■ What to do: Write the records out again, unchanged.
═══ Recorded information
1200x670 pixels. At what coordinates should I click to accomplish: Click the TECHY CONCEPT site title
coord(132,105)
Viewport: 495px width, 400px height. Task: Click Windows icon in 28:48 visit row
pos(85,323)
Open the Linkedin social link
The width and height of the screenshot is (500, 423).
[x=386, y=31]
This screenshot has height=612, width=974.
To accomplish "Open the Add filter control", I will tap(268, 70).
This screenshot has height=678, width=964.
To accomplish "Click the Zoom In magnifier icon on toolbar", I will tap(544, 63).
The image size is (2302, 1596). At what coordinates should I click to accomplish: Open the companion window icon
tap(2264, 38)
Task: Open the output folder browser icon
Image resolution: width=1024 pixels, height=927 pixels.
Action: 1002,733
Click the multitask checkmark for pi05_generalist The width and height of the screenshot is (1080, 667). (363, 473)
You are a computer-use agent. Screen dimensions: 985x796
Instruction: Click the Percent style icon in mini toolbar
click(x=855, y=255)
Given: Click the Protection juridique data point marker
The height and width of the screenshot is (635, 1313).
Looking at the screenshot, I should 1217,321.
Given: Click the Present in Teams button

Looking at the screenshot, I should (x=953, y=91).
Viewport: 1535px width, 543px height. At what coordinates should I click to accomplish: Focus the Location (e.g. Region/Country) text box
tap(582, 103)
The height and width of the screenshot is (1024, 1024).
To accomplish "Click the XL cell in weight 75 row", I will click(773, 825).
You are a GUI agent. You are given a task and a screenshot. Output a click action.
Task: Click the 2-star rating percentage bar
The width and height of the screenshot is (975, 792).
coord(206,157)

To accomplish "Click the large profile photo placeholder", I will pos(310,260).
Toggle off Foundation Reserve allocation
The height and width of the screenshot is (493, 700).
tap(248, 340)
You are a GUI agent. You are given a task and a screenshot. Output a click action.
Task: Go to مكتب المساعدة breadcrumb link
══════
■ Response area:
1200x670 pixels. At what coordinates should I click to accomplish: Click the TECHY CONCEPT site title
coord(132,105)
Viewport: 495px width, 400px height. Task: Click Windows icon in 28:48 visit row
pos(85,323)
Open the Linkedin social link
The width and height of the screenshot is (500, 423).
[x=386, y=31]
This screenshot has height=612, width=974.
To accomplish "Open the Add filter control", I will tap(268, 70).
This screenshot has height=678, width=964.
To accomplish "Click the Zoom In magnifier icon on toolbar", I will tap(544, 63).
The image size is (2302, 1596). At what coordinates should I click to accomplish: Open the companion window icon
tap(2264, 38)
Task: Open the output folder browser icon
Image resolution: width=1024 pixels, height=927 pixels.
Action: 1002,733
Click the multitask checkmark for pi05_generalist The width and height of the screenshot is (1080, 667). (363, 473)
You are a computer-use agent. Screen dimensions: 985x796
Instruction: Click the Percent style icon in mini toolbar
click(x=855, y=255)
Given: Click the Protection juridique data point marker
The height and width of the screenshot is (635, 1313).
Looking at the screenshot, I should 1217,321.
Given: Click the Present in Teams button

Looking at the screenshot, I should (x=953, y=91).
Viewport: 1535px width, 543px height. At what coordinates should I click to accomplish: Focus the Location (e.g. Region/Country) text box
tap(582, 103)
The height and width of the screenshot is (1024, 1024).
To accomplish "Click the XL cell in weight 75 row", I will click(773, 825).
You are a GUI agent. You are given a task and a screenshot. Output a click action.
Task: Click the 2-star rating percentage bar
The width and height of the screenshot is (975, 792).
coord(206,157)

To accomplish "Click the large profile photo placeholder", I will pos(310,260).
Toggle off Foundation Reserve allocation
The height and width of the screenshot is (493, 700).
tap(248, 340)
You are a GUI agent. You are given a task and a screenshot. Output a click action.
Task: Go to مكتب المساعدة breadcrumb link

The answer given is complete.